The knob has been used to keep the open conductor away from the surrounding material. The knob has been also utilized while the conductor required turning into a corner, as shown here. The tube was utilized to isolate the cable as it passed through surrounding material.
Many homes in the Metro-Boston area are well over 100 years old and were wired using all the knob and tube electric system. Through renovations, contractor softens come across knob and tube wiring inside walls and ceilings. Though not necessarily illegal, the elderly system might not be safe.
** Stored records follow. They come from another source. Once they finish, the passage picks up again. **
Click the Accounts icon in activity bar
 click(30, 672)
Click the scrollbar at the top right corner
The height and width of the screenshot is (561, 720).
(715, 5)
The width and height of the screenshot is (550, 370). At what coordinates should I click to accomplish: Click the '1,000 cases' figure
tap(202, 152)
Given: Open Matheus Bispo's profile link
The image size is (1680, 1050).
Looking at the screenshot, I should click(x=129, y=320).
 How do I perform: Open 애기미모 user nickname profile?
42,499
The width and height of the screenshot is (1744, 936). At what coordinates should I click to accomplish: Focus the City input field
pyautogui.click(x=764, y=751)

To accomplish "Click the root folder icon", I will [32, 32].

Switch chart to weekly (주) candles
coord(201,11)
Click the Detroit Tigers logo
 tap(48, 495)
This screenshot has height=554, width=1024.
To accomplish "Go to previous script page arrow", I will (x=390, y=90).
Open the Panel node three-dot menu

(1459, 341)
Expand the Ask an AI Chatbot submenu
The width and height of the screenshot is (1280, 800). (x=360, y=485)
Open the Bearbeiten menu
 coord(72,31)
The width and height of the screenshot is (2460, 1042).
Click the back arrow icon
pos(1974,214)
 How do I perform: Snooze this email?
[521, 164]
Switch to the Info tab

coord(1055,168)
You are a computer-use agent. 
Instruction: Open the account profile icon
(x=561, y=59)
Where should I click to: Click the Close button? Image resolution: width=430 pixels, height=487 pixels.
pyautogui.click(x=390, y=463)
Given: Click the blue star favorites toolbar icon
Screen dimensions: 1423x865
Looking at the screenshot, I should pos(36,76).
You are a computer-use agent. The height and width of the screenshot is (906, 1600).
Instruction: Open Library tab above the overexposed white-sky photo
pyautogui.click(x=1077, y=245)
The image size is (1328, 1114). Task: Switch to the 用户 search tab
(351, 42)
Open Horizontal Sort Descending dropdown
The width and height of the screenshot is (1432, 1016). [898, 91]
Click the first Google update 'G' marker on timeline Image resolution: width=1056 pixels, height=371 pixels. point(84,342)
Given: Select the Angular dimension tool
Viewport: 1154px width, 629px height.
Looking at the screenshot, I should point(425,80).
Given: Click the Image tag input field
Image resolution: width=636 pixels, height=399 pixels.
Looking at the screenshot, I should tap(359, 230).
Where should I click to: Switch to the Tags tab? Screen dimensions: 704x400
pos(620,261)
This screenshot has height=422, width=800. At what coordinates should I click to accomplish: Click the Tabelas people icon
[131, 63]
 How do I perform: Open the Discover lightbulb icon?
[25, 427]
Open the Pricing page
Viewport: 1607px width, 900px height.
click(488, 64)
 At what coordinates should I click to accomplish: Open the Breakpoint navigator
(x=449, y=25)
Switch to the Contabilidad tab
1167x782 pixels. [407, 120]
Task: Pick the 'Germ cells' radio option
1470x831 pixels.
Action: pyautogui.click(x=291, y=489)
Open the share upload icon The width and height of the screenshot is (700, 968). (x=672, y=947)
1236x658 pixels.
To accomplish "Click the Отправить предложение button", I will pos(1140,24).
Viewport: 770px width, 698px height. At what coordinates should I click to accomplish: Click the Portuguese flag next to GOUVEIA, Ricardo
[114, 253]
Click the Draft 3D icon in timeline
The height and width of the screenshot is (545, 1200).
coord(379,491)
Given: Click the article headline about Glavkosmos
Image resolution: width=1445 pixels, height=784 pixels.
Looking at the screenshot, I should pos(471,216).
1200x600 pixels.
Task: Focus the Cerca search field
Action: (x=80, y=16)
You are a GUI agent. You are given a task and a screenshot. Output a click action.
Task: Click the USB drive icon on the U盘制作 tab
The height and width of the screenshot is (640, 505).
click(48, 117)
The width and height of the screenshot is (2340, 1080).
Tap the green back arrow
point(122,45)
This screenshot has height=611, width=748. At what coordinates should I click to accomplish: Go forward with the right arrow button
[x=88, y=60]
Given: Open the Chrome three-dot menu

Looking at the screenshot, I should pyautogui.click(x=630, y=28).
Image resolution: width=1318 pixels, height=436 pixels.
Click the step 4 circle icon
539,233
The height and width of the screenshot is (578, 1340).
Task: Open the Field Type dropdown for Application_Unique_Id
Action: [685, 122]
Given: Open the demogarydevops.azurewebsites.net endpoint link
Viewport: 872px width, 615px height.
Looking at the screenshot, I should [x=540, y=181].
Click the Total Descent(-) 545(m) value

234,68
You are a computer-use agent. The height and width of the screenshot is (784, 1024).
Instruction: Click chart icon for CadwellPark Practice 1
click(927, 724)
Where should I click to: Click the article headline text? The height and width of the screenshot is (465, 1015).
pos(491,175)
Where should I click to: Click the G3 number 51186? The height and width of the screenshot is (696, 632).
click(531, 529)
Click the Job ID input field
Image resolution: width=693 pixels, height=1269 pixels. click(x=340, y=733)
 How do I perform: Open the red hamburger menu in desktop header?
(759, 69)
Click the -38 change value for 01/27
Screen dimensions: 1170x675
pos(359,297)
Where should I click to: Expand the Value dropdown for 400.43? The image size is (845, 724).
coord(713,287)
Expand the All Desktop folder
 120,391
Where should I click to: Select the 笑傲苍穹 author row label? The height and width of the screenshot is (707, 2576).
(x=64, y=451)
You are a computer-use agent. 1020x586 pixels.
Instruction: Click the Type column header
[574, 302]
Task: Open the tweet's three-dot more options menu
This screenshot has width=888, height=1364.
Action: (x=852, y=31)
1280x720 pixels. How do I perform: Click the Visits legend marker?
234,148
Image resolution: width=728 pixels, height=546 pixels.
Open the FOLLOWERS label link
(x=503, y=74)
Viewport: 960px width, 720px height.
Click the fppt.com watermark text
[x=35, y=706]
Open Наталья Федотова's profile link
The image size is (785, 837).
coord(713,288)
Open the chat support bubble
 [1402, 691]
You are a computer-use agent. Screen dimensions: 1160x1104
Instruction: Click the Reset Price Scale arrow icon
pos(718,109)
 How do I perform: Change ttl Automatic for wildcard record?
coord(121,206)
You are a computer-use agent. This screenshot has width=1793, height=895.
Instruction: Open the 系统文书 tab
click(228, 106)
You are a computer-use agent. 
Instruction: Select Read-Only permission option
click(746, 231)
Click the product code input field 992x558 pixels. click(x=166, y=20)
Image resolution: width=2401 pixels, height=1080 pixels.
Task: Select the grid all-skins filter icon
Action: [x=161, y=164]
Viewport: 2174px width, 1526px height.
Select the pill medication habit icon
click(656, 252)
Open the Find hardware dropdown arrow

National Electrical Code (NEC) Article 394.12-5
National Electrical Code (NEC) article 394.12-5 does not permit thermal insulation to be inserted to wall or joist cavities which have knob and tube wiring, because the insulating material increases the danger of the wiring corrosion and resulting in a fire. Unfortunately many homeowners are unaware that they have knob and tube wiring inside their walls, and add insulation to decrease their home heating and cooling outlays, exposing themselves to the possibility of fires in the overheating conductors. Therefore, now it’s typical for insurance companies to need all knob and tube wiring has to be eliminated if new owners take possession.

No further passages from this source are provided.